Cada lado del coche se lee como un bloque sólido, lo que acentúa la silueta y hace que el monoplaza sea reconocible incluso en planos laterales o en movimiento.

Identidad americana sin caer en el cliché
Más allá del color, la livery busca transmitir una identidad inequívocamente estadounidense sin recurrir a iconografía obvia. No hay estrellas, franjas ni referencias directas a la bandera, sino una interpretación más abstracta del lujo y la sobriedad asociados históricamente a Cadillac. El uso del blanco y el negro conecta con la tradición de la marca en el diseño industrial y automovilístico, donde estos tonos han sido recurrentes como símbolo de elegancia y presencia.

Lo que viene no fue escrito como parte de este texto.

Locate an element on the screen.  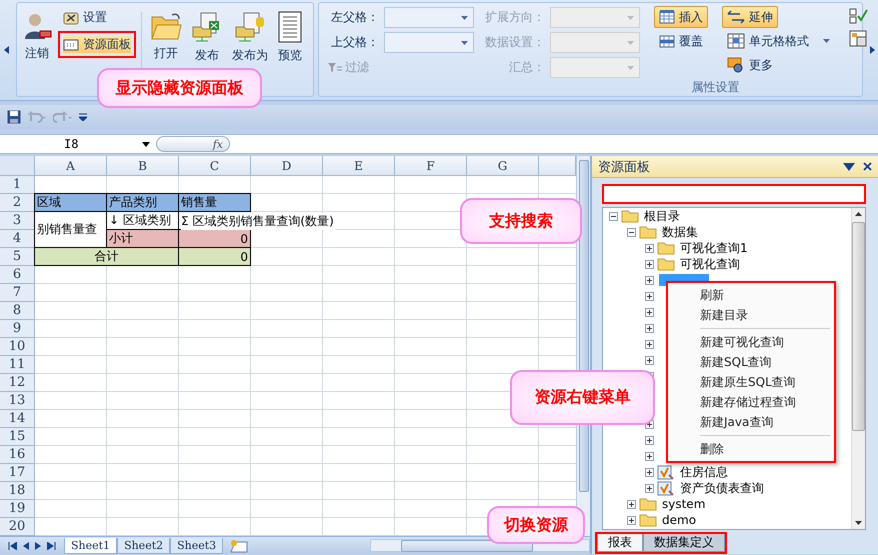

El anuncio de presentación ha reforzado esta lectura al apoyarse en un discurso histórico muy concreto: la voz de John F. Kennedy y su célebre discurso de 1962 sobre la carrera espacial. De este modo, Cadillac se asocia a la idea de ambición tecnológica y desafío colectivo, trasladando ese espíritu al contexto de la Fórmula 1 sin necesidad de explicitarlo en la propia decoración.
En contraste con otras escuderías debutantes, la livery de Cadillac presenta una presencia de patrocinadores relativamente contenida. Los logotipos de TWG Motorsports, propietario del equipo, y de socios como IFS, Jim Beam o Claro se integran de forma discreta en la carrocería, respetando el equilibrio visual del conjunto.

En un campeonato cada vez más saturado de marcas, Cadillac apuesta por dejar espacio al diseño y a la forma del coche, al menos en esta primera etapa. La decoración prioriza la construcción de una identidad propia antes que la maximización del impacto comercial inmediato, una estrategia que recuerda a otros proyectos fundacionales de la Fórmula 1.